Language might be a barrier when trying to communicate with people from other countries, but at least we can get an idea of what they’re thinking from their facial expressions, right? No matter where you are in the world you’ll know if someone’s happy or sad, scared or mad, won’t you?
The universality hypothesis, outlined in Charles Darwin‘s work, The Expression of the Emotions in Man and Animals, proposes that six basic human emotions (happy, surprise, fear, disgust, anger and sad) are expressed using the same facial movements across all cultures. This would indicate that expressions of emotion are also recognised universally across the world. But psychologist Rachael Jack and colleagues at the University of Glasgow have recently published work that challenges the great evolutionary scientist’s theory.

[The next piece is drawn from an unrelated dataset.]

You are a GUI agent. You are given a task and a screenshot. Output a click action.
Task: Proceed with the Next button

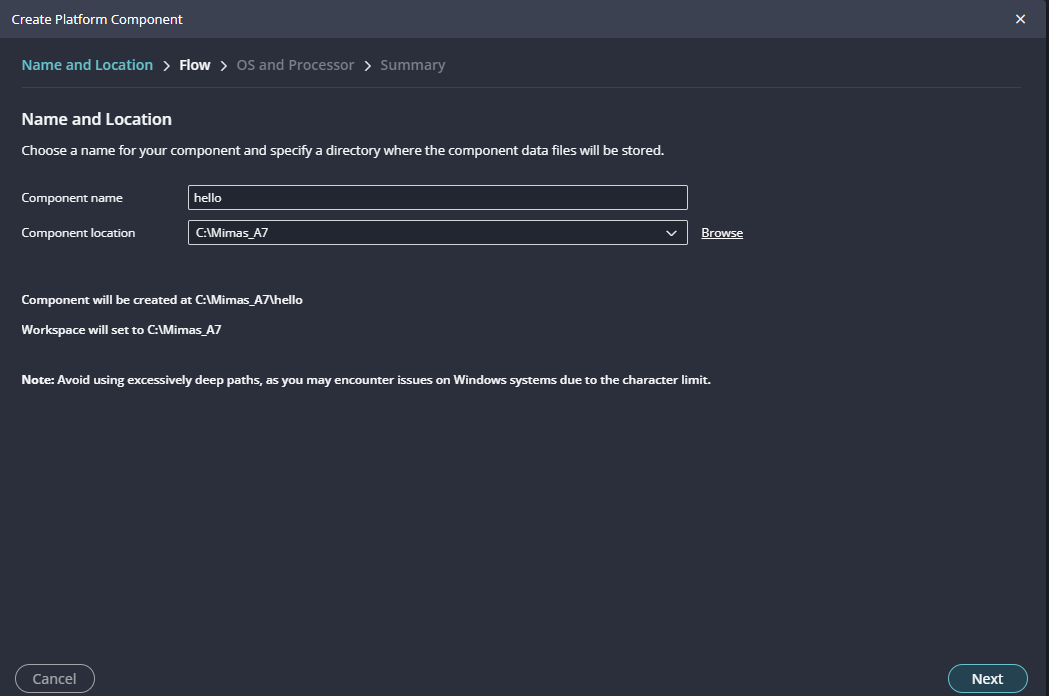[x=986, y=679]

The researchers looked at both Western and Eastern cultures, and examined their perceptions of computer-generated facial expressions. They found that, while Westerners represented the six basic human emotions through a distinct set of facial movements common to their group, those from Eastern cultures did not. They were also able to determine that people from Eastern cultures represent their emotions through lots of activity around their eyes, rather than using the same facial movements as those from Western cultures.
To test Darwin’s theory, Jack and her team used a unique computer graphics platform that randomly generates all possible three-dimensional movements of the human face (such as pulling the mouth up and down or widening or narrowing the eyes) to create 4800 virtual face animations. They then showed these animations to 15 Western Caucasian subjects and 15 East Asian subjects, and asked them to categorise each one by emotion (one of the six basic emotions or ‘don’t know’) and intensity (ranging from ‘very low’ to ‘very high’). Half the animations were shown on virtual Western Caucasian faces, and half on East Asian faces.
The results showed that, while the Western faces fell into six distinct emotional categories, the results of the perceptions of East Asian faces showed a lot of overlap between categories – particularly for the emotions of surprise, fear, anger, disgust and sadness.
The team were also able to identify where and when on each face each culture represents emotional intensity and found that in East Asian faces, emotions are represented primarily with early movements of the eyes for happiness, fear and anger, while in Western faces emotion is represented in different areas. If you have ever come across emoticons commonly used in East Asian culture, you can maybe see now why ^.^ means happy face and >.< means angry face!
Jack explains how the results of this study could be applied to enhance interaction between different cultures:
“Our data could be used to improve communication channels via virtual social interactions. For example, if you consider a business interaction between an Easterner and a Westerner, facial expressions from the sender could be read and interpreted (as with language) by our system to produce (on the face of the sender, rendered as a 4D model) a representative facial expression recognisable by the receiver. Similarly, our data can inform the development of culturally valid avatars and companion robots. For games, developers could use the models to customise expressions on the avatars that the player sees depending on the culture of the player.”
Having shown that the six basic emotions in Western Caucasian culture are not the same in East Asian culture, the Glasgow University group are now looking at determining which emotions are basic in East Asian culture. They are addressing this question by mapping the conceptual landscape of emotions in different cultures and expanding their 4D models to include a much broader range of socially relevant facial expressions, such as shame, pride, and guilt.